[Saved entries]
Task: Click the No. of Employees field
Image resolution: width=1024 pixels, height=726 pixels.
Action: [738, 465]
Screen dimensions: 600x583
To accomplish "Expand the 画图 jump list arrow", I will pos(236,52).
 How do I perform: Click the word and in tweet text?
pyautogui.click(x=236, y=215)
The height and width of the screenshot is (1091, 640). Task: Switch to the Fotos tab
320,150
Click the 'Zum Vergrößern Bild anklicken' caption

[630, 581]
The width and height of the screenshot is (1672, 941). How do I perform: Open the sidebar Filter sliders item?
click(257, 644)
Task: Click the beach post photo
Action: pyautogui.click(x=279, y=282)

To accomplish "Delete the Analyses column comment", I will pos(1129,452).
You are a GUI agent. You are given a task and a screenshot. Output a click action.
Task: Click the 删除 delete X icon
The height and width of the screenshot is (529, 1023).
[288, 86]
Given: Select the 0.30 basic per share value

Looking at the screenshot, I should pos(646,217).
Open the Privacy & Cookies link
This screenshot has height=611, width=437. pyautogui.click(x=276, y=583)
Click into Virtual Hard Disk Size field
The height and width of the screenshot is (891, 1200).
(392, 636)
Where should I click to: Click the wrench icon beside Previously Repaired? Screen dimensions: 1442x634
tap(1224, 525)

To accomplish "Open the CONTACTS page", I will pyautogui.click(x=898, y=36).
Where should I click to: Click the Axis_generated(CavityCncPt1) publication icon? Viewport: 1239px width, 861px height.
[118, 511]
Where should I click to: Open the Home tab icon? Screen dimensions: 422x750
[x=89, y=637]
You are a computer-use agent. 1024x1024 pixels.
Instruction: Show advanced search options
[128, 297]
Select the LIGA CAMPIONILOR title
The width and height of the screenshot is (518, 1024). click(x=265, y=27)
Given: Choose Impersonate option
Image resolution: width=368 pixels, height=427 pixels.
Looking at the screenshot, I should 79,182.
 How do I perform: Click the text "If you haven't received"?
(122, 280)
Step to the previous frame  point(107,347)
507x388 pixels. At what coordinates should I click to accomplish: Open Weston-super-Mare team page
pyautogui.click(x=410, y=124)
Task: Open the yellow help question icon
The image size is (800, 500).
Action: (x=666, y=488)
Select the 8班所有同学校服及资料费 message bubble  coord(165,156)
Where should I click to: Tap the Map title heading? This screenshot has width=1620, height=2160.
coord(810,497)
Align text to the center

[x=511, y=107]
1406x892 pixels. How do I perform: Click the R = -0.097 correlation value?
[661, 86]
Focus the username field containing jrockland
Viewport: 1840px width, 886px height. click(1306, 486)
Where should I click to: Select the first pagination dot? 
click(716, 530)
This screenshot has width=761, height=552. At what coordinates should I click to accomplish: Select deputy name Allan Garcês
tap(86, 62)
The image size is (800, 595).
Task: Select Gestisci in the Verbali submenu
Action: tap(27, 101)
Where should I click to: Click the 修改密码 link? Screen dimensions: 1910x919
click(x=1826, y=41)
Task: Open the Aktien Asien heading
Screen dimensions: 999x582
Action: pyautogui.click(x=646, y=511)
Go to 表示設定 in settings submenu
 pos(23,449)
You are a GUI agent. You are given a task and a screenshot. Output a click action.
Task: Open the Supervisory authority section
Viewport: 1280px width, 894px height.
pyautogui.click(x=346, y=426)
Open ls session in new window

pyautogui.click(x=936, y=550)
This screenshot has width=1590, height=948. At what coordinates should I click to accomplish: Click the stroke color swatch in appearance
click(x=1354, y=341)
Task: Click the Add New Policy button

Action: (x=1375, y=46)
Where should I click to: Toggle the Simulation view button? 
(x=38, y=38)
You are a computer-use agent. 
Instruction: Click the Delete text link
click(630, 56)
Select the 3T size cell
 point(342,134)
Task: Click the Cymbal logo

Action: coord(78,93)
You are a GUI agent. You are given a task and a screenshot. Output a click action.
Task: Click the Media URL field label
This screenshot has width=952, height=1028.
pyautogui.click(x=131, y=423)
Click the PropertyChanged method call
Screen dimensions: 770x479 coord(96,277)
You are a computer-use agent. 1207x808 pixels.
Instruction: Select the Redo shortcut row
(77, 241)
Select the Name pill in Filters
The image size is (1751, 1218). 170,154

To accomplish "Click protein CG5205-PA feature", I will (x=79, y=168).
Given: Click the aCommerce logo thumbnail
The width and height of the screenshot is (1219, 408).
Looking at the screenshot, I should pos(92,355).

**WORK INSTRUCTIONS**: Look back at the entries above. Retype the line with "Task: Open the yellow help question icon", the line with "Select the 8班所有同学校服及资料费", and all lines in between.

**SOLUTION TO THE PROBLEM**:
Task: Open the yellow help question icon
The image size is (800, 500).
Action: (x=666, y=488)
Select the 8班所有同学校服及资料费 message bubble  coord(165,156)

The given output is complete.